**ACTION ITEM**:
Reproduce exactly the line that contains "Viewport: 626px width, 309px" and every line after it through the end of the records below, leaving out all pictures.

**TASK INPUT**:
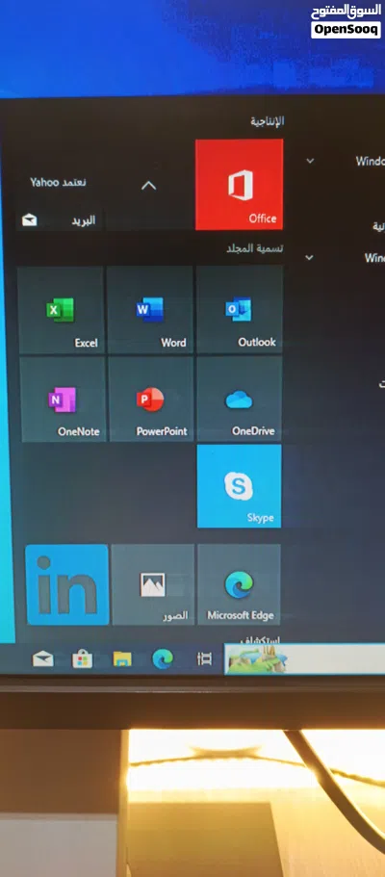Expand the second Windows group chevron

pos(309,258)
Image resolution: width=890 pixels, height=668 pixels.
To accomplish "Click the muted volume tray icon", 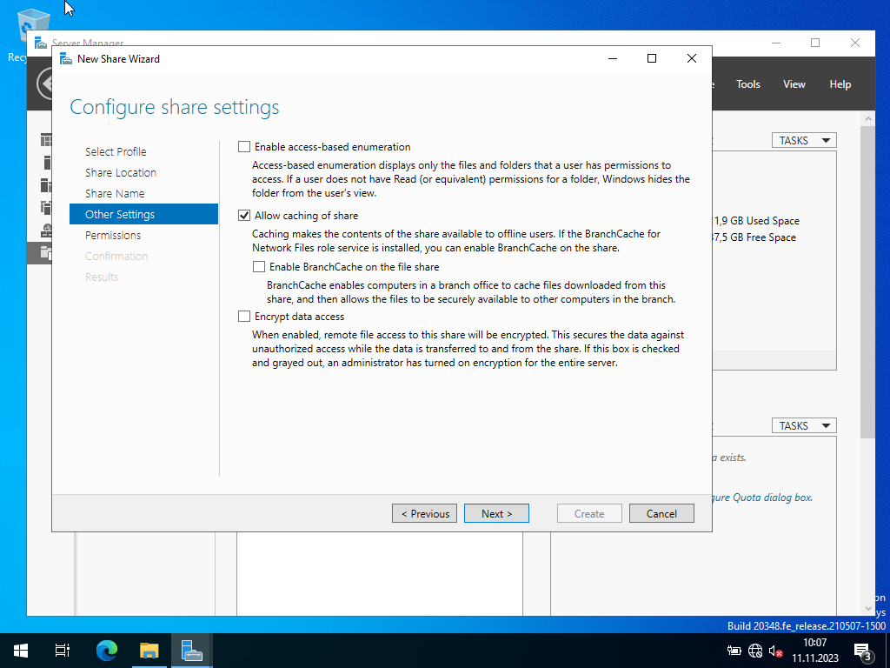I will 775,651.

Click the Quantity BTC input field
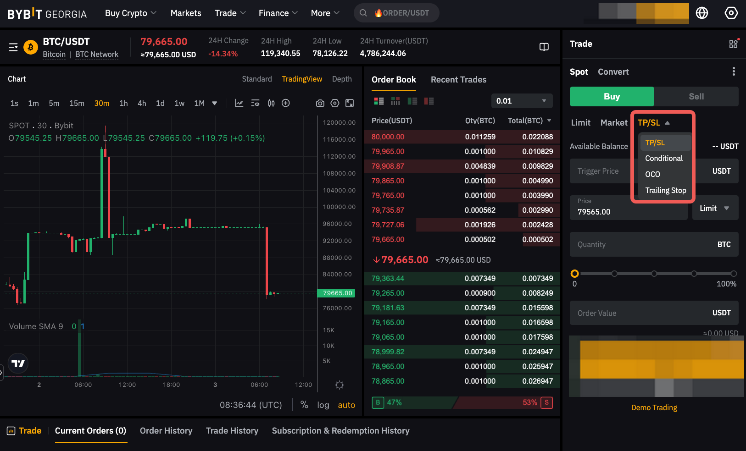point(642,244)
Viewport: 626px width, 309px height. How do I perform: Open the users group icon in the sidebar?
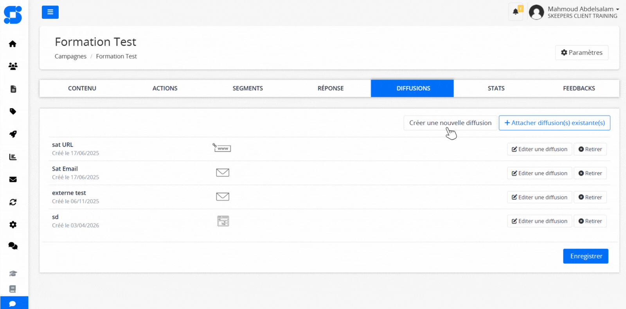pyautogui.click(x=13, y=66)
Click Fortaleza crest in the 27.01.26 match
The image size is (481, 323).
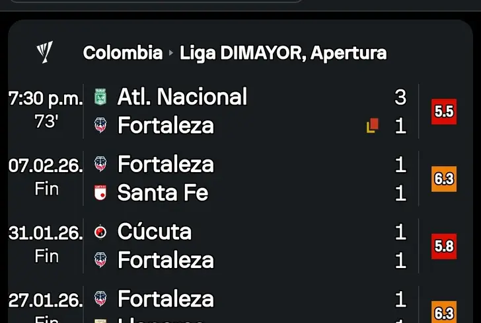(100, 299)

**ANSWER AREA**:
Viewport: 626px width, 309px height. How do I perform: Open the users group icon in the sidebar?
pyautogui.click(x=13, y=66)
Click Fortaleza crest in the 27.01.26 match
The image size is (481, 323).
(100, 299)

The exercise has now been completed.